Glad you found a TV!!







Best of luck with it!


----------



## Compulynx (Oct 15, 2008)

The first time you roll out that awning and sit back in that chair under it with a drink, you will know....









C


----------



## Oregon_Camper (Sep 13, 2004)

Compulynx said:


> The first time you roll out that awning and sit back in that chair under it with a drink, you will know....
> 
> 
> 
> ...


The first time you're heading down the freeway and a semi passes you...you'll know why you bought the Excursion and left the Durango at home.


----------



## Collinsfam_WY (Nov 9, 2006)

Congrats on that new TV! You will really like it. Excursions have soft rear suspensions, considering that they are built on a 3/4 ton chassis. They tend to waller around (at least the ones I have driven). Get yourself a set of Firestone Riderite air bags.
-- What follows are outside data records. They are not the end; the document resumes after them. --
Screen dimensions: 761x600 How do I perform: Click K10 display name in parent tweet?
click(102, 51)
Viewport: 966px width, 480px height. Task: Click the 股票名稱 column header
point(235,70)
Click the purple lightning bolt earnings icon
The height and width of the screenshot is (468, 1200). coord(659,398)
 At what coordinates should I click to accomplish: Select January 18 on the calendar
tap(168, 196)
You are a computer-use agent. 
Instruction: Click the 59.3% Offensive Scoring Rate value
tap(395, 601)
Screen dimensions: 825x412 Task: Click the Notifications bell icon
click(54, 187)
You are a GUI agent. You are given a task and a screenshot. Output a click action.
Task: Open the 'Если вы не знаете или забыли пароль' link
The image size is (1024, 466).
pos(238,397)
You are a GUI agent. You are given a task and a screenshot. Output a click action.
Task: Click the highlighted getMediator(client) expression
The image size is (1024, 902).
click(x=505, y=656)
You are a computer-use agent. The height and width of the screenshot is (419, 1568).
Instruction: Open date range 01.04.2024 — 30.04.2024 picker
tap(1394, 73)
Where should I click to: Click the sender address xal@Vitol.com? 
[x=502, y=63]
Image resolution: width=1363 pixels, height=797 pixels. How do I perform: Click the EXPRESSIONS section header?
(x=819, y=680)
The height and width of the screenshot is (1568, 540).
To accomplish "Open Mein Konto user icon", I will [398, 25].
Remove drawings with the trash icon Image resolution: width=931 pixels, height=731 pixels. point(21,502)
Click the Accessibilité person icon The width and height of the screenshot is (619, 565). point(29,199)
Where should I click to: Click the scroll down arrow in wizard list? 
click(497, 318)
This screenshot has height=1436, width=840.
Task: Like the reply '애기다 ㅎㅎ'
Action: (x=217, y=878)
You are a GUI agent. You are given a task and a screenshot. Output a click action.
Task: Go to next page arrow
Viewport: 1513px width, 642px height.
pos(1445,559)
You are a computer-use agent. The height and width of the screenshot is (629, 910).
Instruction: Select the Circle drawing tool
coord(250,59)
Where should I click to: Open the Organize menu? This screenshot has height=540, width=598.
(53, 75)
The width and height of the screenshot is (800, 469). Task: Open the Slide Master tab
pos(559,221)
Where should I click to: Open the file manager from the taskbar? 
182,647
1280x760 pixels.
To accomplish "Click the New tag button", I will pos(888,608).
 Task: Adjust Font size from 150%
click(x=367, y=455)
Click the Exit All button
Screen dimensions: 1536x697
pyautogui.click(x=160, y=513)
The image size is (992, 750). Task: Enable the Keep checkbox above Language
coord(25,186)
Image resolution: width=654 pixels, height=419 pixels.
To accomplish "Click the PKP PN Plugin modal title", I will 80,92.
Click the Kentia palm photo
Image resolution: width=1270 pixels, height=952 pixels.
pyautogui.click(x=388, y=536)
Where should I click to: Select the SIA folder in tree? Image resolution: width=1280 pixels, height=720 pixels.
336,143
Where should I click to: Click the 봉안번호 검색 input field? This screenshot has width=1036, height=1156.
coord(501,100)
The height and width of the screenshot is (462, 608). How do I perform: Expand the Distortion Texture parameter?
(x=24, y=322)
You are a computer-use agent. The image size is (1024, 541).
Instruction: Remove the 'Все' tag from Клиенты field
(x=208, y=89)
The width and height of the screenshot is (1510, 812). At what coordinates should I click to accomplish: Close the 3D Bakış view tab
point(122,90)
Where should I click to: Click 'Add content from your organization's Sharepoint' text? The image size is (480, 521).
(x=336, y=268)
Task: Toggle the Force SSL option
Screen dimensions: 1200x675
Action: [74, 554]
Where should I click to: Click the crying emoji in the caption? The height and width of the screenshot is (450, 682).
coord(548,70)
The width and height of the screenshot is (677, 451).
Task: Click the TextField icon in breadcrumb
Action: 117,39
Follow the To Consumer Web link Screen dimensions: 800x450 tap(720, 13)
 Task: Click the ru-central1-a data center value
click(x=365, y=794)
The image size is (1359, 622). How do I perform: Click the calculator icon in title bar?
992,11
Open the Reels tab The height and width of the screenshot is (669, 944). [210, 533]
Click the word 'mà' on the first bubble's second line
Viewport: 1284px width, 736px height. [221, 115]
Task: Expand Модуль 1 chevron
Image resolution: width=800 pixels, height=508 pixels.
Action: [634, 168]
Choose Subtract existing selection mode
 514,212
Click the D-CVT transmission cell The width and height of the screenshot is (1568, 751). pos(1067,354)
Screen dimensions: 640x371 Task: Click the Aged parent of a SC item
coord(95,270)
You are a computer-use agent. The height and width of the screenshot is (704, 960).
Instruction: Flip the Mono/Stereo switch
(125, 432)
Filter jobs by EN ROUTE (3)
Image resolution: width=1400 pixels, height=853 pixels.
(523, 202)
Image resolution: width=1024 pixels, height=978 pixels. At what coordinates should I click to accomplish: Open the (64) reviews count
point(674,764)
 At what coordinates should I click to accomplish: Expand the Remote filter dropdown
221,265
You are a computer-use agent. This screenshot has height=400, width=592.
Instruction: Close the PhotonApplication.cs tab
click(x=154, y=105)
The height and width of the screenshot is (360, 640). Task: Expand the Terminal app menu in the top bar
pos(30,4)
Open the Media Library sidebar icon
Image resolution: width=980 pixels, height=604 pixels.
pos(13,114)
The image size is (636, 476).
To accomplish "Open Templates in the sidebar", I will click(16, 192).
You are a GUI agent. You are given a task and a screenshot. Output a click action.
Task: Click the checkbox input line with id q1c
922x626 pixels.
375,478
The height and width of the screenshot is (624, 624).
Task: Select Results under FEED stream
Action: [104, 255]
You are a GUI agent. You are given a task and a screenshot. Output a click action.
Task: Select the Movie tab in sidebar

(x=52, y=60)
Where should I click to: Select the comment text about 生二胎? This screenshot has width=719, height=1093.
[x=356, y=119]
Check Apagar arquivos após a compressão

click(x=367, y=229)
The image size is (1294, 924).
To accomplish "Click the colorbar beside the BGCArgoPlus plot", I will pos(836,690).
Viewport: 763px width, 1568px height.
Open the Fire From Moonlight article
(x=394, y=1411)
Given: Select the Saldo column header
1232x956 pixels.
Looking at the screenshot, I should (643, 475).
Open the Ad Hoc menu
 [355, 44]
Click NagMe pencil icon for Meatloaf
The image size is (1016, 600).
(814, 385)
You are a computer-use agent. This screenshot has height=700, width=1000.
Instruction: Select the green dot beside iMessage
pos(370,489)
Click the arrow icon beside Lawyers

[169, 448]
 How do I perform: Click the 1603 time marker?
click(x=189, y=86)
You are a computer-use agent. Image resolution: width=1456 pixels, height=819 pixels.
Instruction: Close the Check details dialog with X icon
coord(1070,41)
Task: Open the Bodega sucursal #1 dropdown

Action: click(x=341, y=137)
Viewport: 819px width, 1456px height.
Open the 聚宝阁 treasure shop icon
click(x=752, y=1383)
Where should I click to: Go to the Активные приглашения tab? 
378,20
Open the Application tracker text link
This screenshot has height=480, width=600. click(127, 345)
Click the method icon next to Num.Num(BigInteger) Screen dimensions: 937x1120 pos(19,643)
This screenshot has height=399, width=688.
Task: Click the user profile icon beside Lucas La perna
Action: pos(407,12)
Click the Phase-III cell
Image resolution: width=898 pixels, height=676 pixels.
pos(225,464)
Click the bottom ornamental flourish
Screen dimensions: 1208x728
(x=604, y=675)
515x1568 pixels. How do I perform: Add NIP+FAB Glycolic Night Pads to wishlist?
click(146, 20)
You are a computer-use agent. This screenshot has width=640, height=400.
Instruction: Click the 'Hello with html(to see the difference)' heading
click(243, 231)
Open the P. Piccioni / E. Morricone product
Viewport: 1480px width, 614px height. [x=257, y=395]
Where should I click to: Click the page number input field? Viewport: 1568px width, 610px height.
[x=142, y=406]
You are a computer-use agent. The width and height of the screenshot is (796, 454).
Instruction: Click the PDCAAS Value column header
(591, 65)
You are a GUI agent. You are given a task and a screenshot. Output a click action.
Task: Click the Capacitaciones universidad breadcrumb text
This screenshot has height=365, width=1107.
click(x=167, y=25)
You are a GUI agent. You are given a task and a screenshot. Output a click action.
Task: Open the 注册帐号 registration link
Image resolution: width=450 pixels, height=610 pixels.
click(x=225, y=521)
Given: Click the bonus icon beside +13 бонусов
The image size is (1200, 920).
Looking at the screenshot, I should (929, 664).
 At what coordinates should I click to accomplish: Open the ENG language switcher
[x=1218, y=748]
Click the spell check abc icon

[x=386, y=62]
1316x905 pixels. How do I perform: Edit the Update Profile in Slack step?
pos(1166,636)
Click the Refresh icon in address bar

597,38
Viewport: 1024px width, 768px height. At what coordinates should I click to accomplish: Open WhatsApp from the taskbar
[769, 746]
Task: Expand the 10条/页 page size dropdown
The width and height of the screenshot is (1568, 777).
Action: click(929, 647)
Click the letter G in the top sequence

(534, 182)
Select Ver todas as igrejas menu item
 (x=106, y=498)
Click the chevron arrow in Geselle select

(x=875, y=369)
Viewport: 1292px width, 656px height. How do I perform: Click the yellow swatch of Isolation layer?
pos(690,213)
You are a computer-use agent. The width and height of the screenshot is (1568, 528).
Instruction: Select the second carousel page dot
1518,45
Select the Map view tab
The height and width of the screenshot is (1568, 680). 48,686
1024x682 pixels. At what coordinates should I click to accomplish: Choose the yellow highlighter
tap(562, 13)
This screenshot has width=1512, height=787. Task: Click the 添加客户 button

My MiL and FiL just bought an Excursion and they are having theirs bagged to tow their 30' Arctic Fox.

-CC


----------



## russlg (Jul 21, 2008)

kyoutback said:


> Is this it. Very nice if it is.
> 
> Excursion


 If so, it was a very wise buy. Basically a super duty suv!! An like the Outback, The Excursion has a cult following!


----------



## Joonbee (Jan 18, 2008)

kyoutback said:


> Is this it. Very nice if it is.
> 
> Excursion


Yep that would be what the one.

Michelle it is and will definately be worth it. After a couple trips enjoying your outback and feeling that sense of security when towing with your big ol' Excursion. It will all be just a good story around the campfire.


----------



## clarkely (Sep 15, 2008)

Nice Truck......Looks Clean and well Maintained.........Should make a Great TV!!!!
Congrats!!


----------



## battalionchief3 (Jun 27, 2006)

Oh yeah, thats MUCH better.


----------



## MJRey (Jan 21, 2005)

Congrats, it looks like something that will work very well for you. The V-10 is a nice motor with lots of torque and it looks like the previous owner did some very worthwhile mods. Just having the transmission done is great, that's probably the weakest link in that model year. It should give you many years of good service.


----------



## malibutay (Sep 5, 2007)

Some people prefer the V-10 to diesels, almost identicle horse power and torque curves. Oh yea and it probably weighs more than the trailer and will tow great and look good doing it. Not a Ford guy but as far as SUVs goes you couldnt get any bigger, powerfull or more stable.


----------



## egregg57 (Feb 13, 2006)

You'll be very happy!!


----------



## Nathan (Jan 2, 2007)

Very nice! Don't worry that it's not a Diesel. It's still a substantial tow vehicle that should handle that trailer nicely!!!


----------



## Rob_G (Feb 16, 2006)

*CONGRATS ON THE NEW TV!!!!*









That looks like one sweet ride! Take care of it and it will last forever!


----------



## Calvin&Hobbes (May 24, 2006)

Trust me, you'll love it!


----------